There is nothing particularly dangerous about a PVI. Ablations are pretty much a nothing. As I said, I've had three left-side (have to pierce the septum from the right atrium to get to the left) ablations, with only local anesthesia. They did sedate me for the second, and thought I was under when they cardioverted me. I wasn't and had some things to say about their ancestry. I hand only locals (leg and shoulder) for my AV ablation and PM implant,  as well. I was chatting with the EP who was doing the implant the whole time. A PVI is much simpler.

But, yes, pacemaker settings changes are much simpler. Since you already have a pacemaker, being dependent isn't a huge leap, I suppose. It isn't reversible, though.
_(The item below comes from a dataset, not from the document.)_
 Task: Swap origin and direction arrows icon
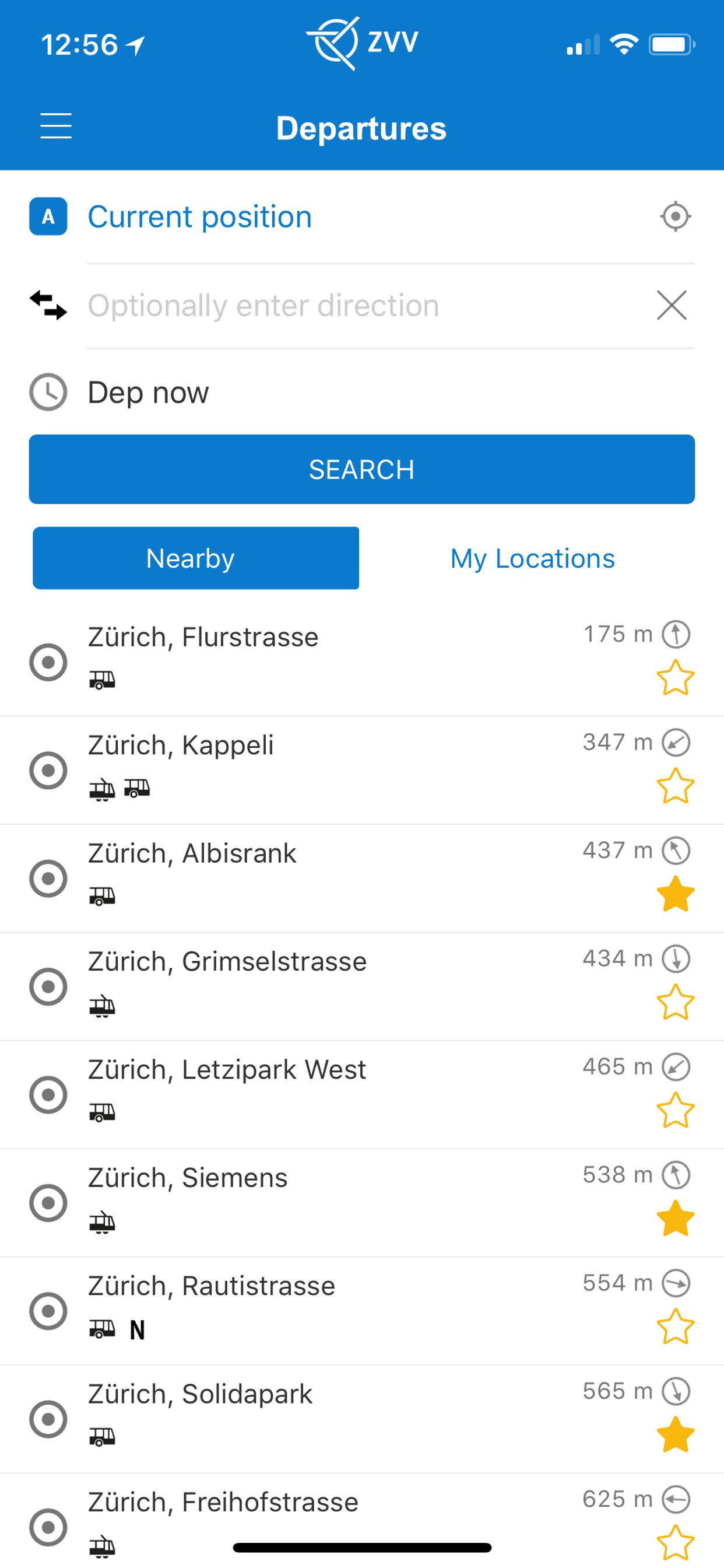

It's good to avoid irreversible decisions, however.

Theknotguy and AgentX86

by Gemita - 2019-11-17 07:40:52

Yes I am so aware Theknotguy some folks dont want to speak of their health conditions even to the point of not wanting family and close friends to know.  This can be difficult to manage as I well know with my husband and I am always getting into trouble about mentioning his oh so common ailments, although I also get into trouble by not telling the family about it too, so I cannot win.  But I am a patient who wants to know as much as I can and for me this works and prevents anxiety.  For some it would cause anxiety.  You and AgentX86 are both excellent contributors to this forum and I thank you both for all your help.

I too have found that because of time constraints I cannot get the info I need during my all too brief clinic appointments and it is so necessary to continue to do my own research to find ways of making my quality of life better.  I realise that a pacemaker is only as good as what it has been set up to do and unless it is given the appropriate instructions it will not report on all our "events".  Sometimes I would like to get my hands onto the controls and fine tune it to meet my needs.  Maybe I should volunteer in the Pacemaker clinic !!  I have kept my own diary notes of major events/episodes of arrhythmias so I can discuss with my doctors at appointments.  It is incredible how these diary events were confirmed by my LINQ Reveal downloads, so I usually know what is going on and yes it is incredible just how much info can be retrieved.  My monitor has now been removed after 4 years, leaving me with only my pacemaker.  

AgentX86, yes I understand the PVI ablation should be a straightforward procedure, although lengthy and with some risks. I have already had an EP study and I now wish they had done an ablation at the same time since I was in AF at the time. (I did though develop a pseudoaneurysm following catheterisation) which was horrible with bruising/pain.